*WHAT THE TASK ASKS*. Skip all pictures; return exactly the lines from the one containing "Screen dimensions: 1296x670" through the end of the data.

(Saved data entries)
===

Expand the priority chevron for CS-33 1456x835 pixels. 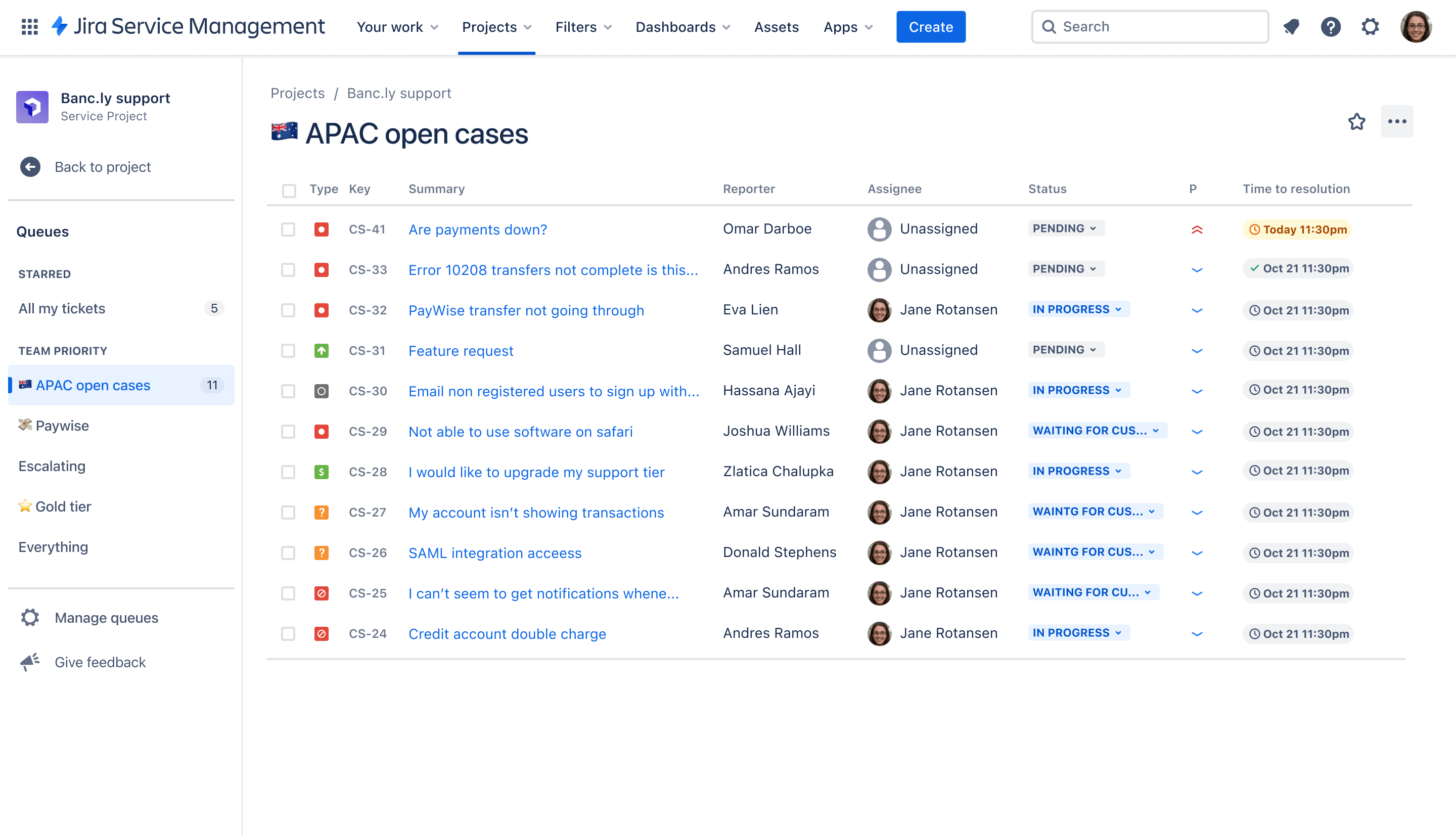[1197, 270]
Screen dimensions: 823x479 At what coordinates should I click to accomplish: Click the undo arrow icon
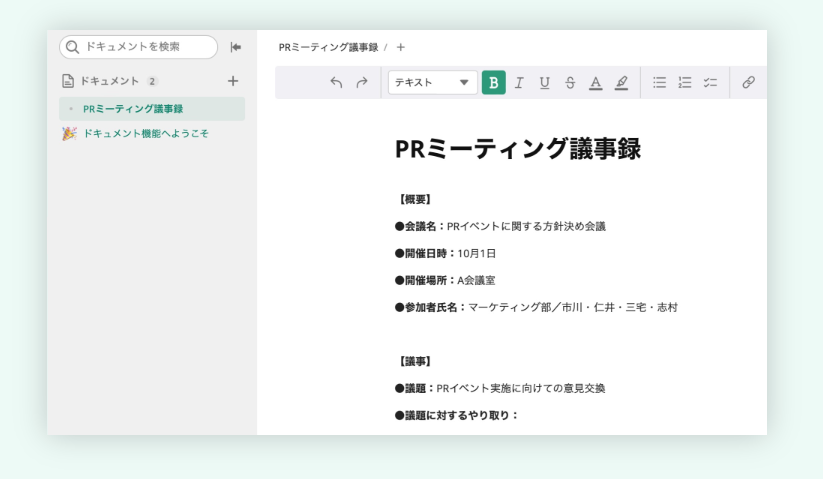[336, 83]
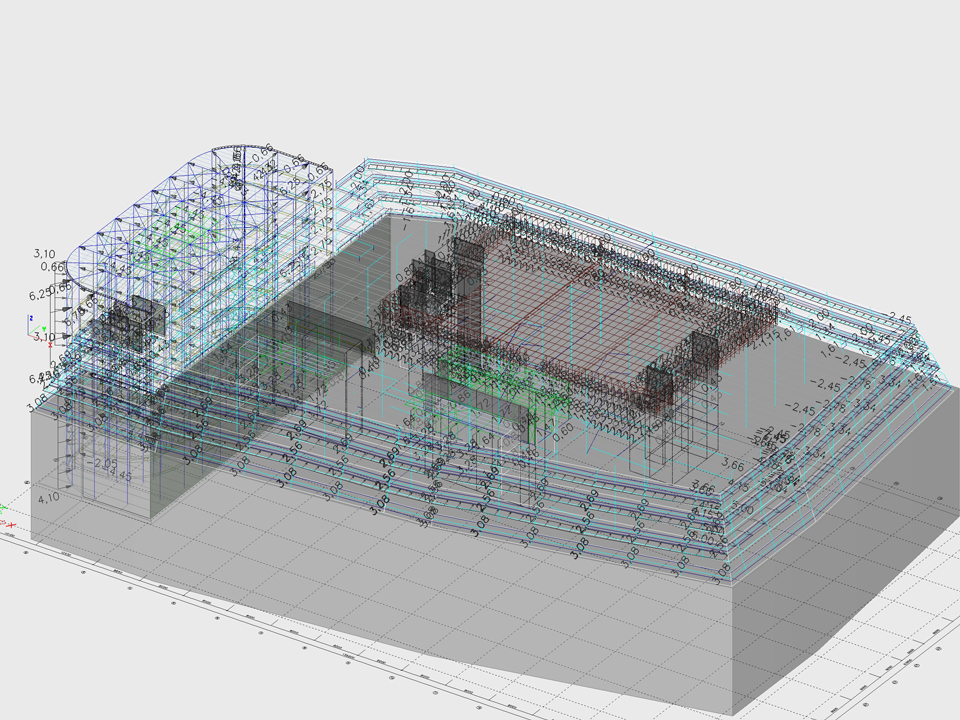The image size is (960, 720).
Task: Click the 3,66 value label
Action: click(732, 465)
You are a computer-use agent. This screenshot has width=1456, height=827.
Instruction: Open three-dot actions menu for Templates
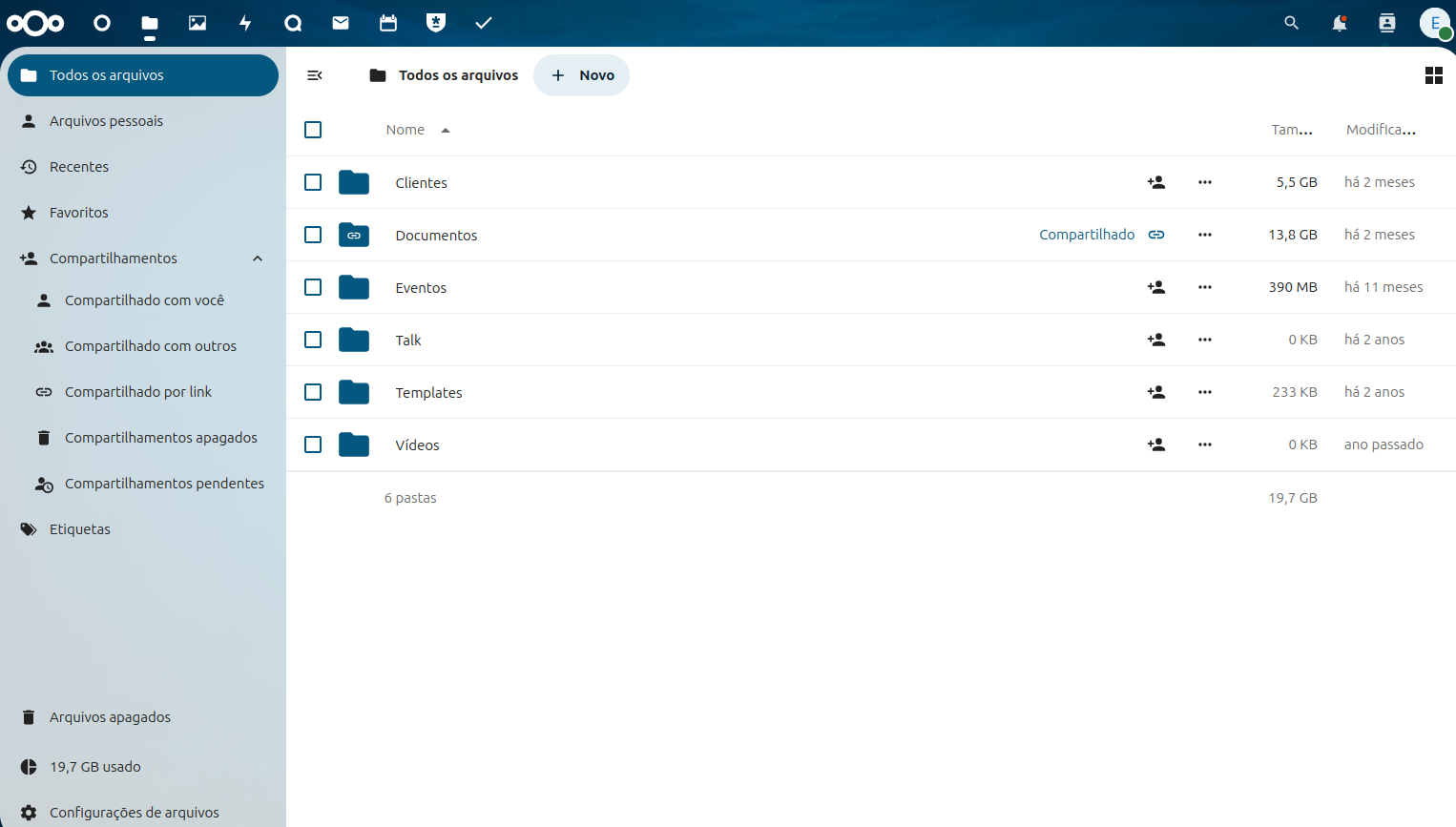(1205, 392)
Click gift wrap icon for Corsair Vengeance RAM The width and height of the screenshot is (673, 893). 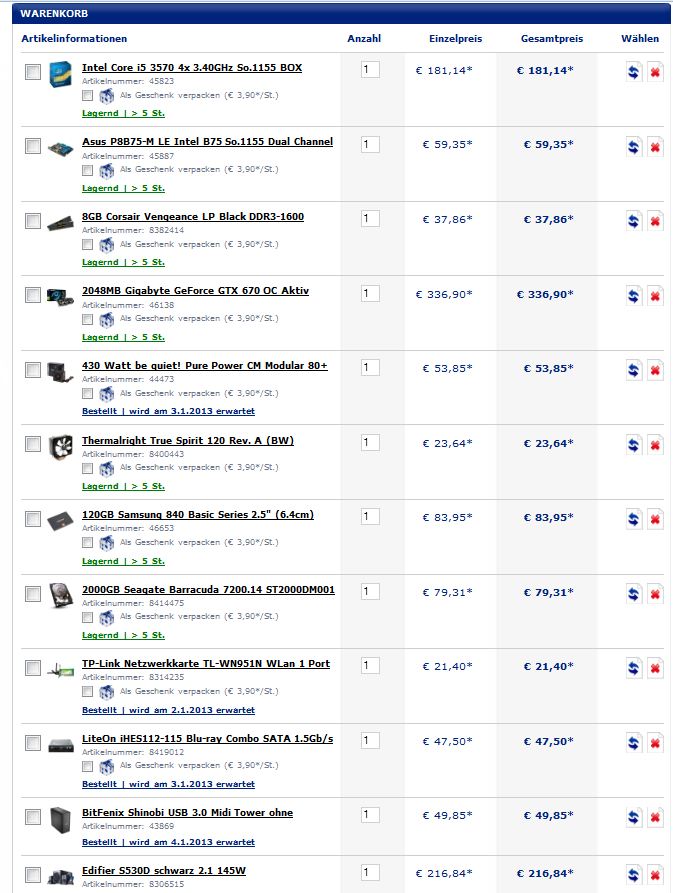(x=106, y=245)
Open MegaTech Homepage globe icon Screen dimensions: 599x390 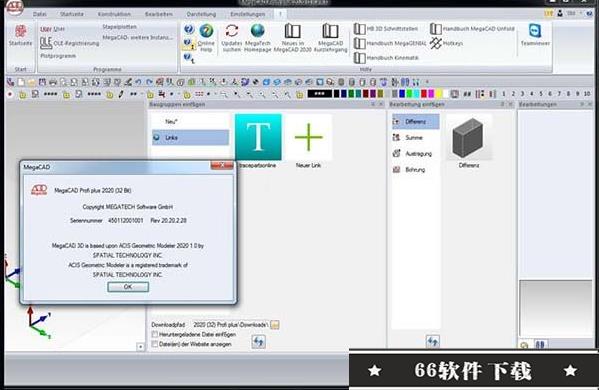(x=257, y=31)
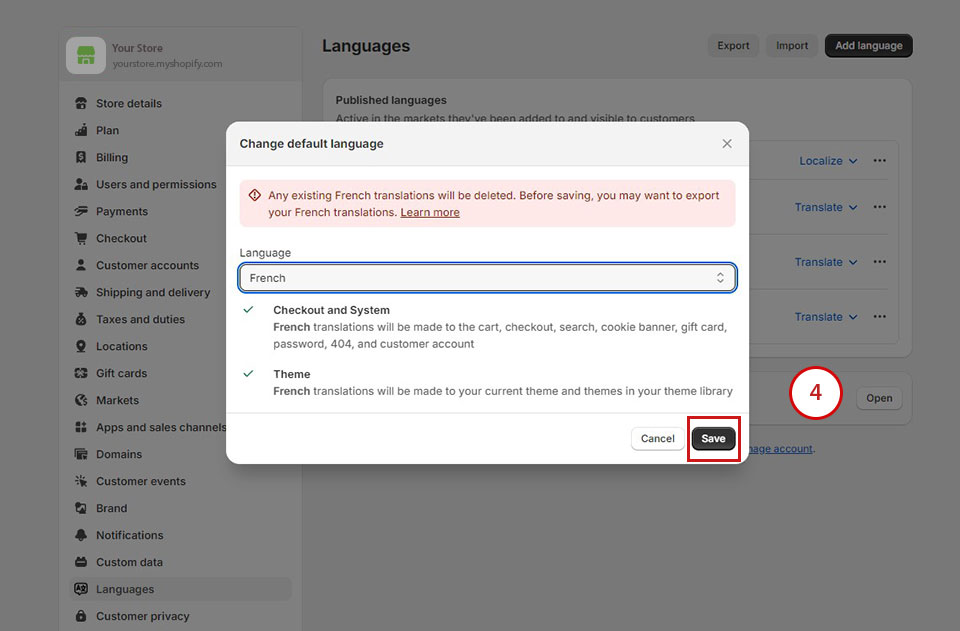Cancel the language change dialog
Viewport: 960px width, 631px height.
point(657,438)
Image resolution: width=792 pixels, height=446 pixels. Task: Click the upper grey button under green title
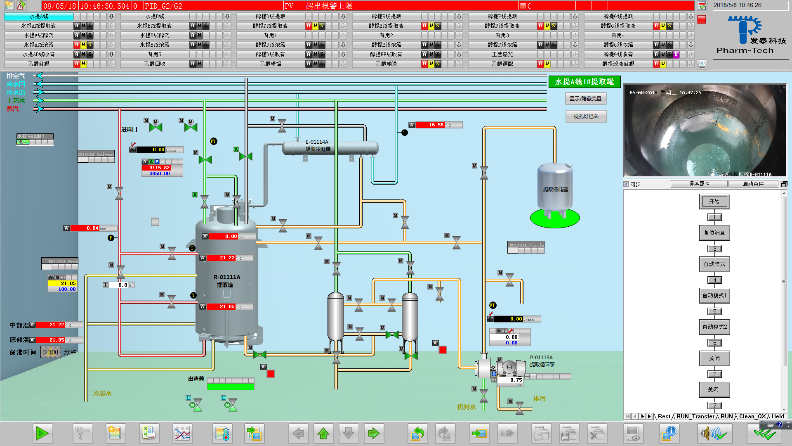click(x=587, y=99)
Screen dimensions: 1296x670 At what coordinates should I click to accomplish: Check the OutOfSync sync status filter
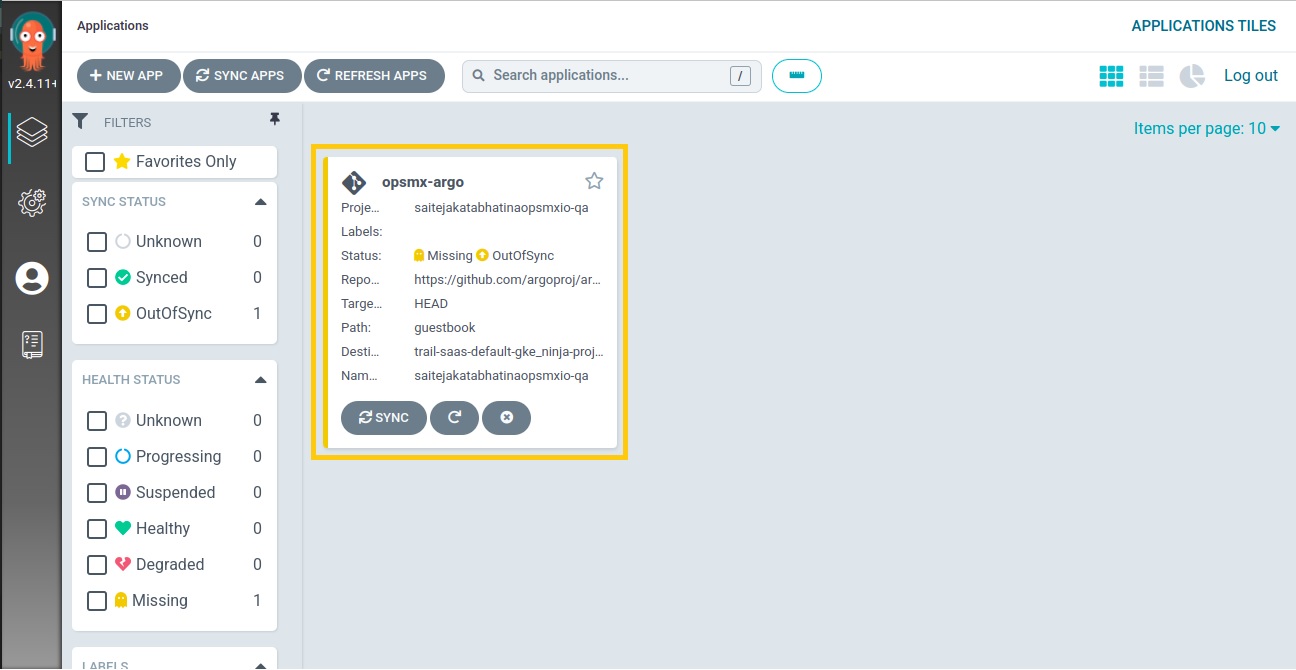point(97,314)
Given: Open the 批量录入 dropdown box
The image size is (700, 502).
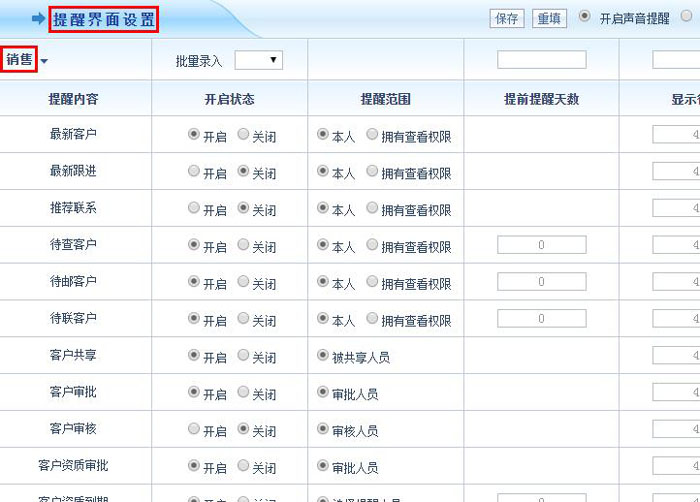Looking at the screenshot, I should tap(259, 61).
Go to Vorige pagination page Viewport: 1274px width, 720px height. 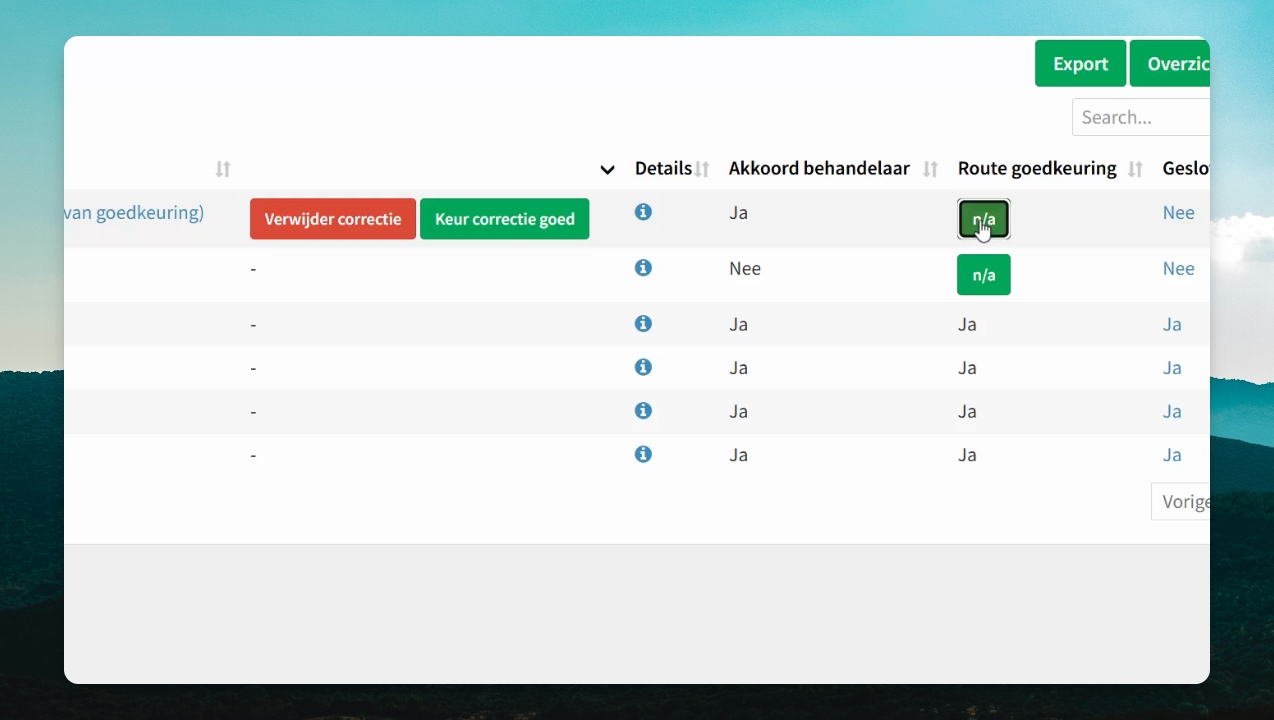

===

*ANSWER TO THE PROBLEM*.
Screen dimensions: 1296x670 At what coordinates should I click to accomplish: Check the OutOfSync sync status filter
point(97,314)
Given: Open the 批量录入 dropdown box
The image size is (700, 502).
Looking at the screenshot, I should tap(259, 61).
Go to Vorige pagination page Viewport: 1274px width, 720px height. 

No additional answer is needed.